How exoplanets may hold the key to finding dark matterDark matter

0:00 – Intro & sponsor 1:20 – Evidence for Dark Matter 2:25 – Detecting dark matter 3:10 – Paper by Leane & Smirnov 3:37 – What are exoplanets? 3:48 – Dark matter behavior in Exoplanets 5:22 – Smoking gun 5:52 – Why not use neutron stars 6:43 – Super-Jupiters 7:02 – How do we detect exoplanet heat?

Dark Matter may be detected via Exoplanets. All the matter that is visible to us constitutes only about 18% of the total matter that we think actually exists in the universe. We know this because when all the known mass of a galaxy like the Milky Way is taken into account, the outermost stars of the galaxies are moving way too fast given the gravitational attraction that can calculated. The total gravity would be too weak to keep these stars bound within the galaxy.

When you calculate what the gravity of the galaxy would need to be in order to observe the rotational speeds that we observe, you can calculate the mass that should be there, but isn’t visible.
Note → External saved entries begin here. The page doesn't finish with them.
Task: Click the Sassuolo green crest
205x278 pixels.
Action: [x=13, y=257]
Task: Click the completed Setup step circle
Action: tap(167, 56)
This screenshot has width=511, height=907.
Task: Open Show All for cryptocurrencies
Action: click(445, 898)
Since we can’t see it, and we don’t know what it is, we call it « dark » matter. It does not emit any light, nor interacts with ordinary things in any way that we can detect, except through gravity.

Scientists have tried detecting it in liquid Xenon baths, via sensors on silicon chips, and the Large Hadron Collider in Geneva. but so far to no avail. But in a new paper published in the journal physical review letters, Physicists Rebecca Leane and Juri Smirnov have proposed a clever way to detect them – heat from exoplanets.

According to their calculations, certain kinds of dark matter could drastically increase the temperatures of exoplanets near the center of our galaxy. Over time, a lot of dark matter particles can become captured especially by very massive exoplanets. At high concentrations, these particles can collide and annihilate each other. This would release energy in the form of heat. As this heat is absorbed by the planet, the temperature of the planet should increase. The larger the exoplanet and higher this effect should be.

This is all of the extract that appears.